Things to do –
1. Please sum up the Whitsun essay in two sentences.
2. Answer these questions from the Whitsun essay:
(a) On which Sunday is Whitsun celebrated?
(b) Where did most of the writer's family work?
(c) How often did the teacher wander through the wood?
3. Carry the Whitsun essay forward from its last sentence.

Source extract –
Images and words by Bertrom Wilder
Whitsun is the name used in Britain -and throughout the world among Catholics, Anglicans and Methodists- for the Christian High Holy Day of Pentecost. It is celebrated the seventh Sunday after Easter and in an attempt of religious syncretism this photo essay is to remind us why oriental religions such as Hinduism, Buddhism and Sikhism do worship trees, rivers and fauna
I was about five years old when I saw my first real tree. Not the bedraggled, sad affair put up at Christmas in the corner of the living room in our house, to be decked in baubles and lights, but a real tree that you could wrap your arms around if you so desired. Those of us born into the Northern industrial landscapes dotted with factories with their tall chimneys belching smoke and ash, would spend a lifetime choking on debris in the cotton mills where the majority of my family worked, and what seemed, inevitably, to be my destiny.
So, as often happens in stories, I escaped into books and into poetry, and music, that all gave me hope of a better future, or at least a tolerable present. Then, one day, there was a Whitsun school trip that took us woeful kids to a faraway wood that my teacher wandered through every Sunday. She thought that it might be nice; an escape for her pupils, even just for an afternoon.

Raw data –

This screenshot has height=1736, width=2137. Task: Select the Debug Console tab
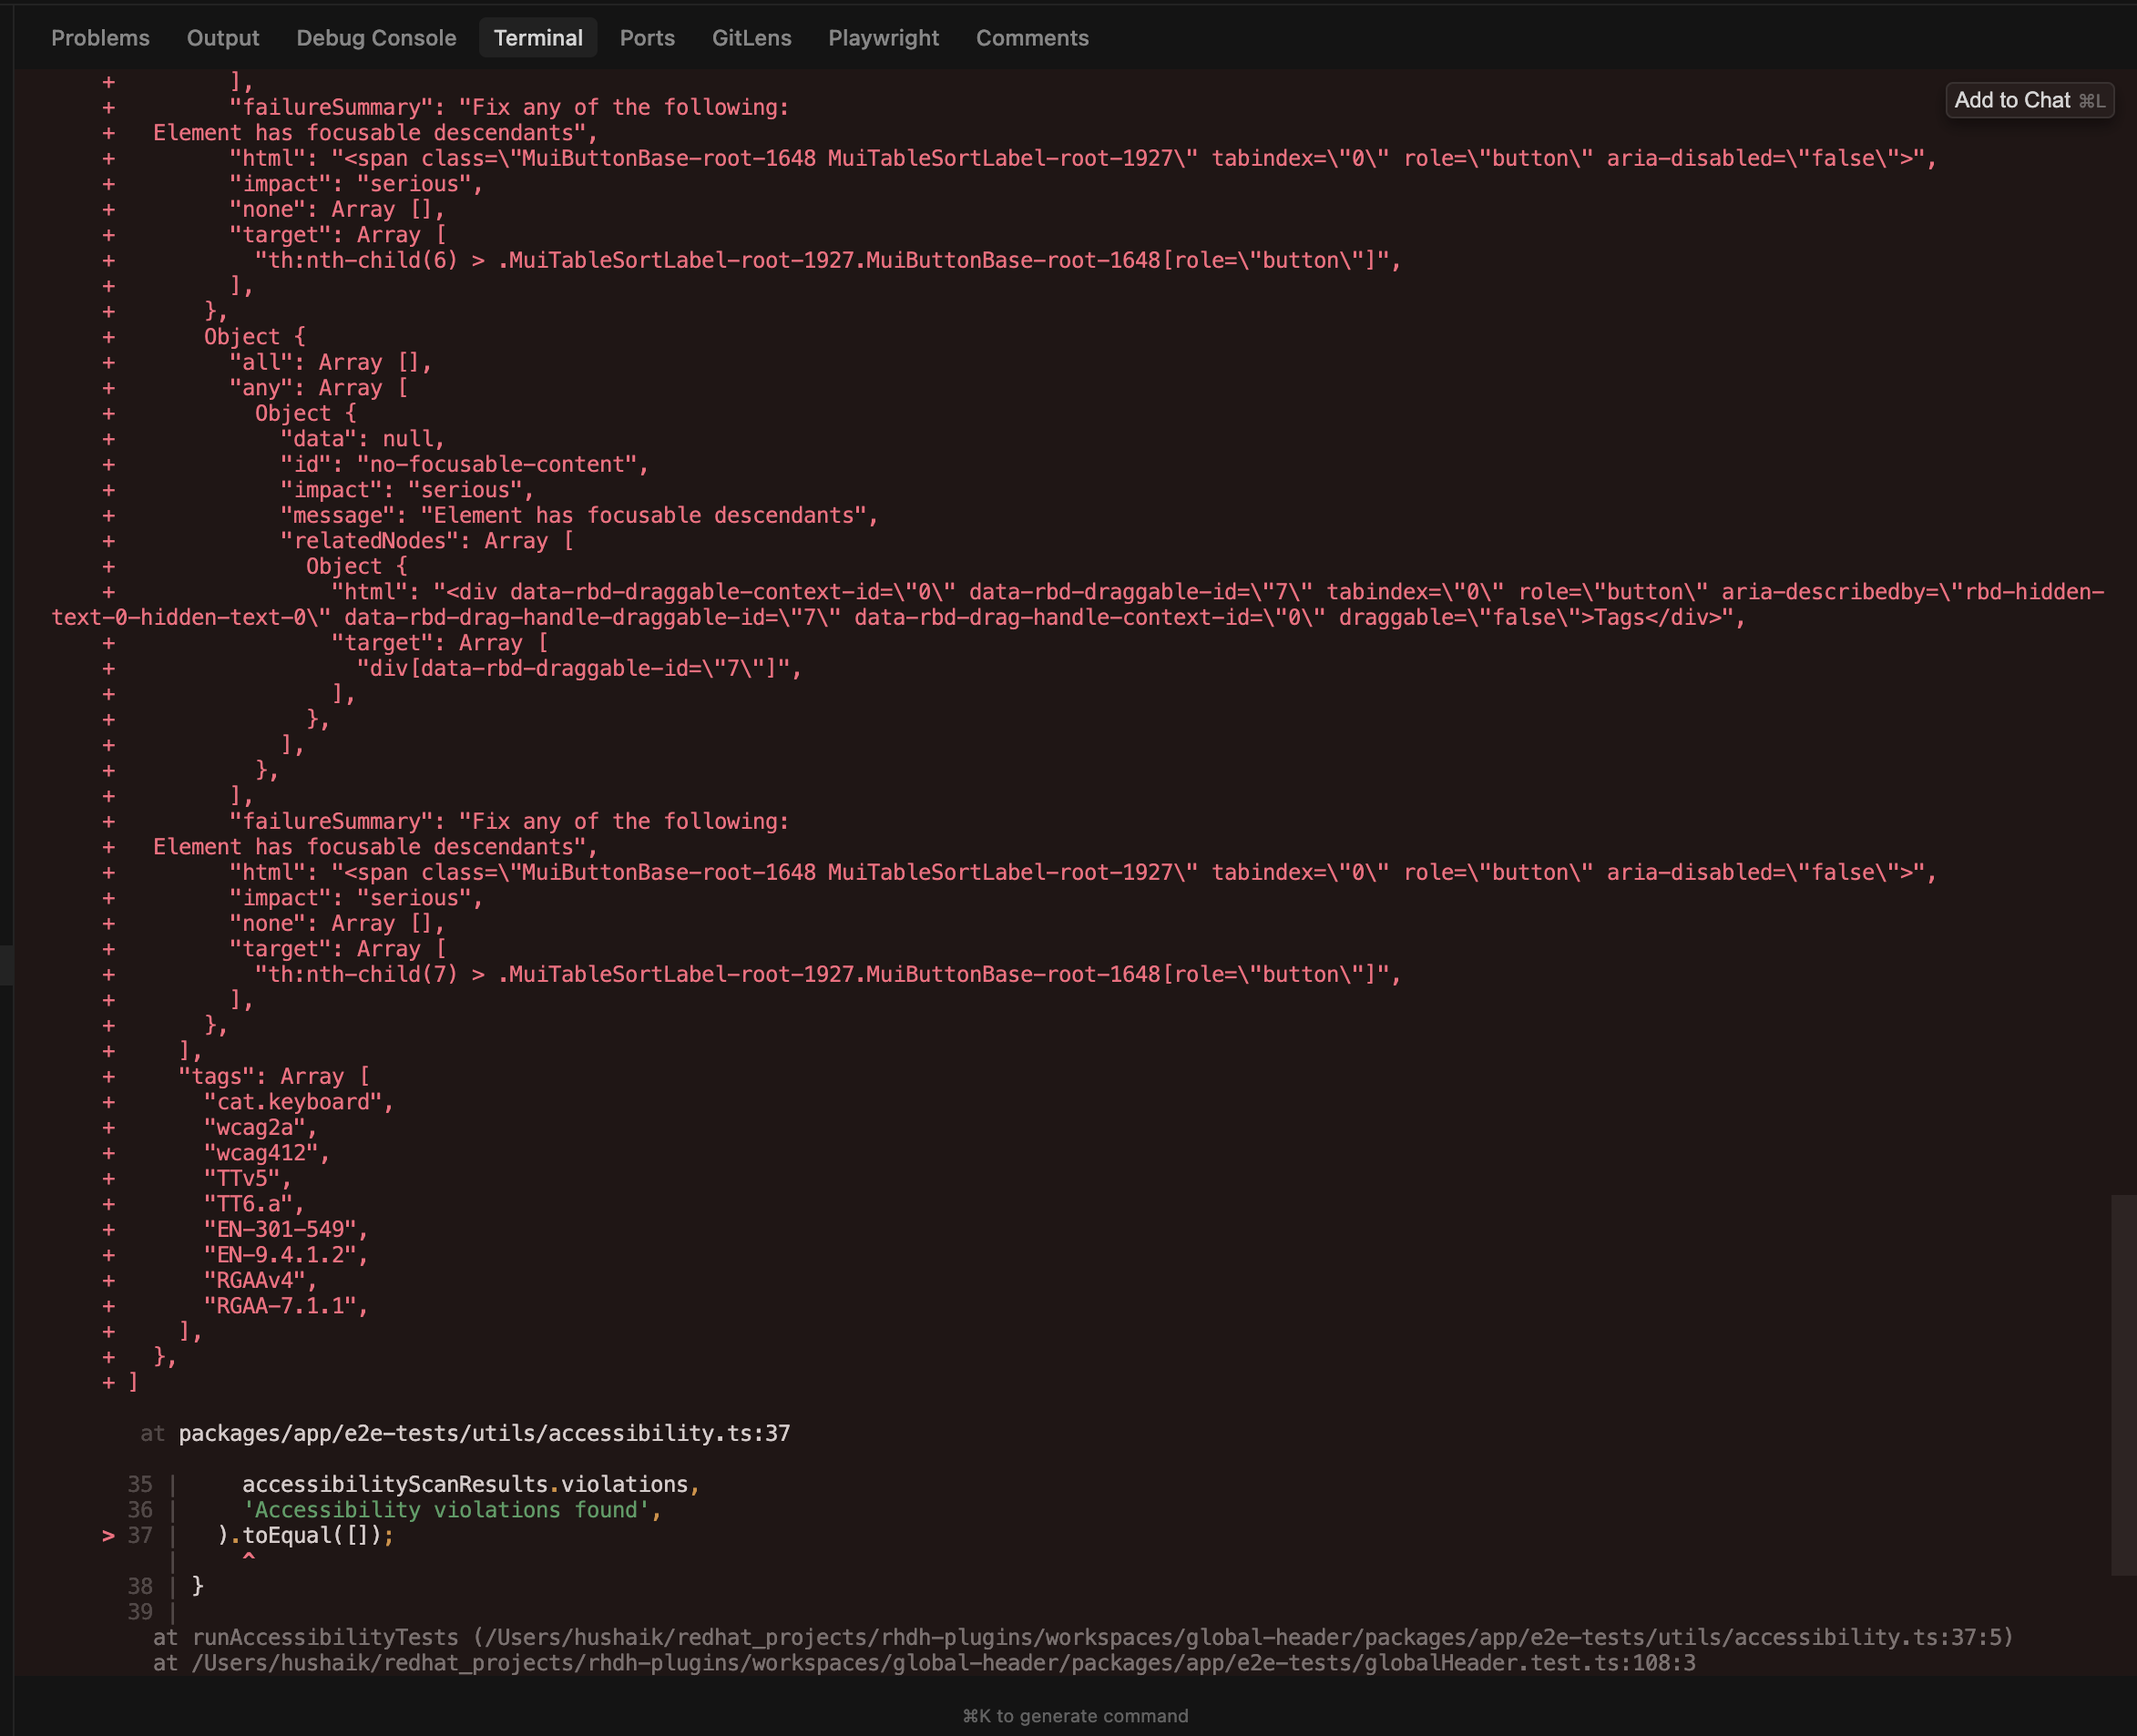[x=376, y=38]
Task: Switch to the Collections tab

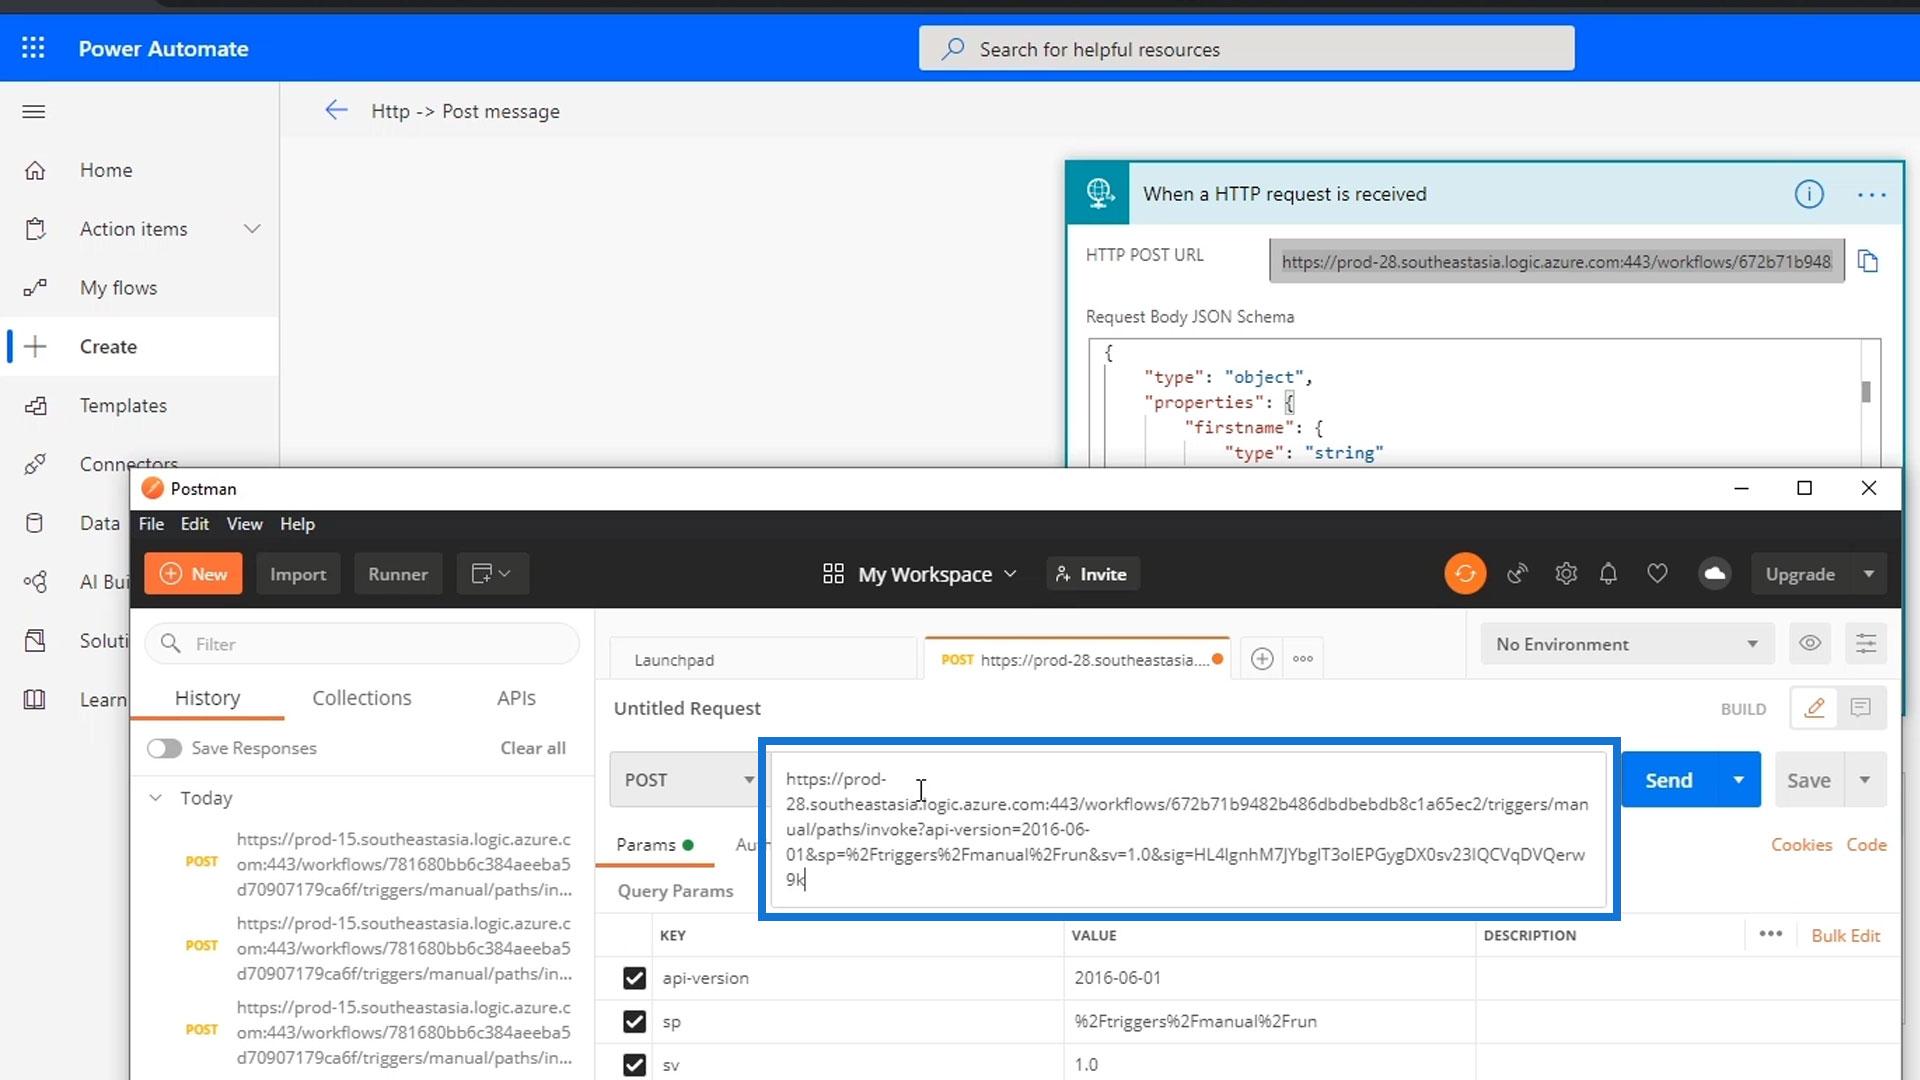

Results of the tasks –
1. The Whitsun essay explains that Whitsun is the British name for Pentecost, held on the seventh Sunday after Easter, and says it aims to remind readers why Hinduism, Buddhism and Sikhism worship trees, rivers and fauna. The writer saw a first real tree at about five years old, grew up among factories where most of the family worked in cotton mills, found hope in books, poetry and music, and went on a Whitsun school trip to a wood the teacher walked through every Sunday.

2.
(a) The seventh Sunday after Easter.
(b) In the cotton mills.
(c) Every Sunday.

3.
I remember the bus trip away from the cobbled streets, the bustle, and grime, full of shouts and laughter, and eager anticipation of where we were heading. Narnia I thought. Then, disembarking; the shouty bustling hoards spilling out into the cool peaceful calm at the gates to the wood. Then, walking through giant trees, dappled sunlight leaving patterns upon my skin, flitting through branches, through hollows of shade and dim. I trod paths where my boots crushed bark and leaf. I remember we had dressed up a bit for this trip, and the collar of my freshly ironed shirt dug into my neck; sweat running into my new tweed coat, with flecks of green and brown, almost like camouflage, that made me blend in with these bucolic surroundings. I wanted to disappear forever there. My teacher’s steady hand guided me as we entered an open field, wild flowers tumbling in soft breezes, leaving behind the slightly rank, deadened air of the rutted track behind us now.
I rested on a chequered blanket, the smell of apples, and cheese sandwiches fill my memory, as do the flies buzzing, nettles stinging, and then a stranger passing who waved and smiled. It is a Northern thing to take the time to say ‘How do’ to strangers, no more no less is required to share those sacred moments of friendliness, and to connect with another soul.
These thoughts echo within me each time I enter a wood. The overstory, those scattered trees becomes my own tale, reflected each time I set foot in those quiet spaces, where the deadened silence brings back this forever childhood memory.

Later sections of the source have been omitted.